Half-Baked by Liz  recipes, crafting, & other fun things

(My Favorite) Carrot Cake

September 14, 2015 / by Liz

I’ve always been a pretty big fan of carrot cake (or at least the cream cheese icing). So while visiting Newfoundland earlier this month, I decided to make one to have on the evening of my parent’s wedding anniversary (which is also Amber dog’s birthday!). I made this cake without a recipe… I really just winged-it, and made sure to incorporate all of my favorite carrot cake ingredients (pecans, crushed pineapple, apices). But I kept track of everything I used and the quantities, and was really glad I did because it turned out super well, and I’ll definitely want to make it again! Here’s the recipe.


285 g butter
150 g brown sugar
200 g sugar
4 eggs
150 g crushed pineapple (drained)
385 g shredded carrot
450 g flour
2 teaspoons cinnamon
1/4 teaspoon ginger
1/4 teaspoon nutmeg
1/2 teaspoon salt
2 teaspoons baking powder
2 teaspoons baking soda
200 mL milk
2 teaspoons vanilla
110 g chopped pecans, plus more for decorating
cream cheese icing


Preheat your oven to 350 F (~180 C), and prep your cake pans. Combine the butter and sugars in the bowl of an electric mixer, and beat on medium speed until well incorporated. Add the eggs, and beat on high speed until light an fluffy, several minutes. Add the pineapple and carrot, and beat on low speed to combine.

1 - Butter & Sugar

3 - Add Carrott

Meanwhile, in a separate bowl, whisk together the flour, cinnamon, ginger, nutmeg, salt, baking powder, and baking soda.

2 - Dry Ingredients

In a microwave safe measuring jug, combine the milk and vanilla, and microwave just to warm slightly.

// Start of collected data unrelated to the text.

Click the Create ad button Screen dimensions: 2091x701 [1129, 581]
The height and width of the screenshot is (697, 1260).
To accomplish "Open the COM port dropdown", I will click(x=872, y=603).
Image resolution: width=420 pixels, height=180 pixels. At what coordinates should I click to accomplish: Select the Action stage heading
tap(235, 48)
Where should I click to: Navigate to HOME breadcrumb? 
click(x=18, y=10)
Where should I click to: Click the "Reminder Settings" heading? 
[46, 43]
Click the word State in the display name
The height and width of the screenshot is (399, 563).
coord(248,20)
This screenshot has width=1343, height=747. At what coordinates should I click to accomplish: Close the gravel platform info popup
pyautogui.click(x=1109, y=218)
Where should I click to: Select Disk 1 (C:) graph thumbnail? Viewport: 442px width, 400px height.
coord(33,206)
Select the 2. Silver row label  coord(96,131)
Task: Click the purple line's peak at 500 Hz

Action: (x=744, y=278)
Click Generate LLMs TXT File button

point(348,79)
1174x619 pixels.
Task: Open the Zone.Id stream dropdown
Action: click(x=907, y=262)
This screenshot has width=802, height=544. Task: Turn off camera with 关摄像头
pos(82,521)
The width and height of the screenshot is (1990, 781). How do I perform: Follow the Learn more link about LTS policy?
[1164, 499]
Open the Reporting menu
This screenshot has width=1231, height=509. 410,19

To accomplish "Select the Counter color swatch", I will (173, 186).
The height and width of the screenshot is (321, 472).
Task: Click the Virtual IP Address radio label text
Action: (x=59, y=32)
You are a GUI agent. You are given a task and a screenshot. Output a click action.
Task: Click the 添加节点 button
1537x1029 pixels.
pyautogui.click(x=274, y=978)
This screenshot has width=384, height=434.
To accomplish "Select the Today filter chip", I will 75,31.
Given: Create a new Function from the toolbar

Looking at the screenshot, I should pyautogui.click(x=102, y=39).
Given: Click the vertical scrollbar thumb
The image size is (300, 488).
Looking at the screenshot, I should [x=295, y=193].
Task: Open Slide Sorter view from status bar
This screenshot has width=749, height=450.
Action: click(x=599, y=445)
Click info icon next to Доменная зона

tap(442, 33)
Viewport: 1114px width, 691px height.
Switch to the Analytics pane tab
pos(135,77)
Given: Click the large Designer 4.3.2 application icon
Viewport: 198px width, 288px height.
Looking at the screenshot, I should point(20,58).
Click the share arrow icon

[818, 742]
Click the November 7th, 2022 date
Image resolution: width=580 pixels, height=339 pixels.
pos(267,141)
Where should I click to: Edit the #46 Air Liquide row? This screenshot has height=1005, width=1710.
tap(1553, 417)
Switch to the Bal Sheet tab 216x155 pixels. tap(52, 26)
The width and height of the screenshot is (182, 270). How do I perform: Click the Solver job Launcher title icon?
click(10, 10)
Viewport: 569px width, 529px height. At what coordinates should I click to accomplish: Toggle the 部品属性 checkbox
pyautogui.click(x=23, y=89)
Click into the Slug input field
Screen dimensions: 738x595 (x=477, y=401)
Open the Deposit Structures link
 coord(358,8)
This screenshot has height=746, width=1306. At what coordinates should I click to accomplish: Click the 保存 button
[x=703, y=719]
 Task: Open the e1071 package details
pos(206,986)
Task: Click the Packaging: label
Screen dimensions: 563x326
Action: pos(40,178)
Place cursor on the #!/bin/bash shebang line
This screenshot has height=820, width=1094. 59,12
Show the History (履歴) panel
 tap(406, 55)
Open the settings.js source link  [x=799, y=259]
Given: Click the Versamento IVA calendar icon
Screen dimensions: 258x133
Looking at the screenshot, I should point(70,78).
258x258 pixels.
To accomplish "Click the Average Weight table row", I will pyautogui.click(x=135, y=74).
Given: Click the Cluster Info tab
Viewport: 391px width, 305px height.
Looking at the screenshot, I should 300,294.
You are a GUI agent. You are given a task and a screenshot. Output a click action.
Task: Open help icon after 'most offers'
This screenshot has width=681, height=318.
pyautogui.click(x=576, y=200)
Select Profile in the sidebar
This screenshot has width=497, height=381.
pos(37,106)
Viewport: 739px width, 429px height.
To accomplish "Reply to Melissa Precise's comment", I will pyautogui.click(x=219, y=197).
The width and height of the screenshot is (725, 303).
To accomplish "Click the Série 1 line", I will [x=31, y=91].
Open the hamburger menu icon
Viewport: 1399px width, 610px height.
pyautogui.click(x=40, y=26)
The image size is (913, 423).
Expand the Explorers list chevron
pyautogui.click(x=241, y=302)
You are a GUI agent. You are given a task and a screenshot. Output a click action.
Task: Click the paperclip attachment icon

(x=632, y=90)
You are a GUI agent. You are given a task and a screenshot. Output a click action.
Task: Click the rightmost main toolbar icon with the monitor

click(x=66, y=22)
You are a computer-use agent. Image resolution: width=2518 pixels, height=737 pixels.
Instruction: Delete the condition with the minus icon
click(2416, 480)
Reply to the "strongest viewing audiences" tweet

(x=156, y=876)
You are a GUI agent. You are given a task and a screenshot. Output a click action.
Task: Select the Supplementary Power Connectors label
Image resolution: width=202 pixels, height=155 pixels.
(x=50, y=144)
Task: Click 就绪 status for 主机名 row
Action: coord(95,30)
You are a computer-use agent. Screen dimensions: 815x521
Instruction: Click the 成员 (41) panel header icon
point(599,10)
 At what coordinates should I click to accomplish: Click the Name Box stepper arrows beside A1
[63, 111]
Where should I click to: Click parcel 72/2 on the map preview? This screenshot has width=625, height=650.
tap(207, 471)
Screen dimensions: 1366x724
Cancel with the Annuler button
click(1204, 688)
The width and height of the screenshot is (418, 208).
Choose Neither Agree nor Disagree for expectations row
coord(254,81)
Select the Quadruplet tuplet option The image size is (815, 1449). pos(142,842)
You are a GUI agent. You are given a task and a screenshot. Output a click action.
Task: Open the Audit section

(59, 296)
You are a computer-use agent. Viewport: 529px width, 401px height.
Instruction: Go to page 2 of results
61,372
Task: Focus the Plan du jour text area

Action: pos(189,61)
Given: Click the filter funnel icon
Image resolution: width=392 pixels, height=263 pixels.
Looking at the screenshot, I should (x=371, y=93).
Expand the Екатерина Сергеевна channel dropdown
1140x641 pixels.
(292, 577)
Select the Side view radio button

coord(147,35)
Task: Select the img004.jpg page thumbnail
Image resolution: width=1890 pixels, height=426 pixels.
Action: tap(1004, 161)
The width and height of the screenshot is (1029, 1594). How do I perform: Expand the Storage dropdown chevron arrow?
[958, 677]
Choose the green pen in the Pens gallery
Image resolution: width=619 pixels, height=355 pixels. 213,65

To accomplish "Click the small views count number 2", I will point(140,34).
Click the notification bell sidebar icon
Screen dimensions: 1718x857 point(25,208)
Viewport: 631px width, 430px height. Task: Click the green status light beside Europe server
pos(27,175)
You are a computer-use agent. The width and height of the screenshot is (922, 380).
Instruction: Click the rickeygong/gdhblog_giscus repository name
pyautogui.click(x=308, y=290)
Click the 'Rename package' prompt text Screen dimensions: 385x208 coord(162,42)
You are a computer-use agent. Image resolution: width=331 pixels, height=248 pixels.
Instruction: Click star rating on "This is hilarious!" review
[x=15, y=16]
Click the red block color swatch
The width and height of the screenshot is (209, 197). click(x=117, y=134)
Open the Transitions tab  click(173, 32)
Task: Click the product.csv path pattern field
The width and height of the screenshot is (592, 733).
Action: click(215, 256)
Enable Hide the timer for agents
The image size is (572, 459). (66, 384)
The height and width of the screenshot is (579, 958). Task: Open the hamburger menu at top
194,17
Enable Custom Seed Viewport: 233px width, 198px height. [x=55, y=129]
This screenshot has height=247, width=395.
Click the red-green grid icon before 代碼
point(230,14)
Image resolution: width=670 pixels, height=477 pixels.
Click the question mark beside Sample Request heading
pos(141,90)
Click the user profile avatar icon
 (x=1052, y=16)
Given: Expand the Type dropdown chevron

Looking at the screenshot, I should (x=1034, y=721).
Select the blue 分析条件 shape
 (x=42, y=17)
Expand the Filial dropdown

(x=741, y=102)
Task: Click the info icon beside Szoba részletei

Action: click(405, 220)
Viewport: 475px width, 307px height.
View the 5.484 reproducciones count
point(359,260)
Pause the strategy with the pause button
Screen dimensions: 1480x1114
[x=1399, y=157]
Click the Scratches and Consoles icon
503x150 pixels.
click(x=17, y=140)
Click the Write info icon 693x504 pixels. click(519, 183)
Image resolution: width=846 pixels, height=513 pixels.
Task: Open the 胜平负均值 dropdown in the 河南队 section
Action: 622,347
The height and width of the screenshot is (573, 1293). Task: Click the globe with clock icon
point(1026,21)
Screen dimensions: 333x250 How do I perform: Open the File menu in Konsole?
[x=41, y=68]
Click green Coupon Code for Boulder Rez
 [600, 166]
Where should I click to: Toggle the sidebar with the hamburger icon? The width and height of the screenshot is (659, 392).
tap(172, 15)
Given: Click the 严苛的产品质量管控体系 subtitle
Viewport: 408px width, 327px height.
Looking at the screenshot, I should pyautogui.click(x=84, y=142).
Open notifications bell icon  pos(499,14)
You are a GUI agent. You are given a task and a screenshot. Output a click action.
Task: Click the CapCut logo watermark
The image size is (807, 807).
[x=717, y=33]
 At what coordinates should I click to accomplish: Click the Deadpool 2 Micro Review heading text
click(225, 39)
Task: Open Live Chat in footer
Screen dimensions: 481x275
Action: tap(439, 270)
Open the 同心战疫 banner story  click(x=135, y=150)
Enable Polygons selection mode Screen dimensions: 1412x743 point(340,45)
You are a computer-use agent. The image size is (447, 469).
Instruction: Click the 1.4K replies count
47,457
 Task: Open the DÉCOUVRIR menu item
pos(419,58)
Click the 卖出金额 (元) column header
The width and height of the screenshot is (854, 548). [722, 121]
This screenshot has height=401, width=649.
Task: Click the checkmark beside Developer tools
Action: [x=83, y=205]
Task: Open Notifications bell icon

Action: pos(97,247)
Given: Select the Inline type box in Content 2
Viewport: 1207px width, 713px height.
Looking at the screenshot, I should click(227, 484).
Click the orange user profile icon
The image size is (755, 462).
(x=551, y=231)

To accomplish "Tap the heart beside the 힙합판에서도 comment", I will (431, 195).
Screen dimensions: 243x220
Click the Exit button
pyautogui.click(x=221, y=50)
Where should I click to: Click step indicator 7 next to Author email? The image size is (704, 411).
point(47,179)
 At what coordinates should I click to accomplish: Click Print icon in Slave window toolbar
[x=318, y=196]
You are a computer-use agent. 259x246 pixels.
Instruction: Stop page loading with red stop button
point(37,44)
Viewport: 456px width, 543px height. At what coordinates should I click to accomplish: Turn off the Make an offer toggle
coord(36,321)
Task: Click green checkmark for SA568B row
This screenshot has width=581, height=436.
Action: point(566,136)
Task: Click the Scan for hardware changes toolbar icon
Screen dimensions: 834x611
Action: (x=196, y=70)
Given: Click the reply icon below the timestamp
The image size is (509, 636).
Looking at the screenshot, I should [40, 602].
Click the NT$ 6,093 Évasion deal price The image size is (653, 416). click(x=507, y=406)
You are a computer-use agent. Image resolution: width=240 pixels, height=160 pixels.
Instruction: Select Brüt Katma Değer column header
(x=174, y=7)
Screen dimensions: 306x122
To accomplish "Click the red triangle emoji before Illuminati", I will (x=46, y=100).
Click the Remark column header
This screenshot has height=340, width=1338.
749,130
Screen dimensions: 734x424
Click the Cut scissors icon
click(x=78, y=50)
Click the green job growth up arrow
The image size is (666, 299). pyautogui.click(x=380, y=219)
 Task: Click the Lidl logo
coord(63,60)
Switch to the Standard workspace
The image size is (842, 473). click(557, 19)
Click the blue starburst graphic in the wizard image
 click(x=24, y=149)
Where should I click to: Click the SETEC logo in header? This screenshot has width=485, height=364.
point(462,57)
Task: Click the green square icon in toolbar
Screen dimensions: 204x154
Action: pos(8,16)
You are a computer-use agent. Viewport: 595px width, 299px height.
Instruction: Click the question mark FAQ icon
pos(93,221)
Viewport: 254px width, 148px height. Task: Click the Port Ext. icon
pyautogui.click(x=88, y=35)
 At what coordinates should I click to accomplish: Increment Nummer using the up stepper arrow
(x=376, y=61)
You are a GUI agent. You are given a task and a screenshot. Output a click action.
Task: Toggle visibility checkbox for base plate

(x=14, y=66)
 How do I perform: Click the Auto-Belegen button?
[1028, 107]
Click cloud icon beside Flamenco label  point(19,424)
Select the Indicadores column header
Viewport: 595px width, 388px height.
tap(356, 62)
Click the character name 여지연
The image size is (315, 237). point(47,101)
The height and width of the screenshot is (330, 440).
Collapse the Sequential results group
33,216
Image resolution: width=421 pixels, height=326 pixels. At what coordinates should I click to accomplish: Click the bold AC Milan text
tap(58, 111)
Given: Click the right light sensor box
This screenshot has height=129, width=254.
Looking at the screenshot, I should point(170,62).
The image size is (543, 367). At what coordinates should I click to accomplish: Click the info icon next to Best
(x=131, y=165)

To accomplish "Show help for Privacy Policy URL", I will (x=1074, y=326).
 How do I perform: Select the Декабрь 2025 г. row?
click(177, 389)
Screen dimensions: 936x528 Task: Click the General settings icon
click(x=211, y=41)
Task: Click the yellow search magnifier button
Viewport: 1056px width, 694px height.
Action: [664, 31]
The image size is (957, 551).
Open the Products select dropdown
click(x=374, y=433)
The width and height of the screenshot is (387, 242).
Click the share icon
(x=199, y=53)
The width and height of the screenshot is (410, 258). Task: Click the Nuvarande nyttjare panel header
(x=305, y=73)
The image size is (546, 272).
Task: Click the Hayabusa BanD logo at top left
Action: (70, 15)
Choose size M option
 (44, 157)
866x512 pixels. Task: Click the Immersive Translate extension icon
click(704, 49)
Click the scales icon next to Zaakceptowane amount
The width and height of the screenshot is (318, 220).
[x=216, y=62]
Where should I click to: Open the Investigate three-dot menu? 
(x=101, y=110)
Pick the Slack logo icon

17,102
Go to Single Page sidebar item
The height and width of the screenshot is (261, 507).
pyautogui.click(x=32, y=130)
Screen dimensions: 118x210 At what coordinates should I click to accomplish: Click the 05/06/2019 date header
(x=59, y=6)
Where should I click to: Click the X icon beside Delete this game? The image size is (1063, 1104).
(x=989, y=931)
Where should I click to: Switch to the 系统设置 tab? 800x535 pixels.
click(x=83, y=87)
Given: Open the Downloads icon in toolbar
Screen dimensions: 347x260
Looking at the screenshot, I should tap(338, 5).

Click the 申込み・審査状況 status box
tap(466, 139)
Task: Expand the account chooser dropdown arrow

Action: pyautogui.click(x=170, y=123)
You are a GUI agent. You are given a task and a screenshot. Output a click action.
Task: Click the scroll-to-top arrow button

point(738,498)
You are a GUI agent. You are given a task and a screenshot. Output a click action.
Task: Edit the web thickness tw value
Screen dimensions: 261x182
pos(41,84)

Alternate adding the flour mixture and milk mixture to the butter mixture in two batches, mixing only on low speed and only until just combined. Stir the pecans in by hand.

4 - Add Pecans

Bake for 40 to 45 minutes, until a toothpick inserted into the center comes out clean. This recipe would easily bake two 9″ cake pans, but I decided to bake two 7″ pans plus a few cupcakes :)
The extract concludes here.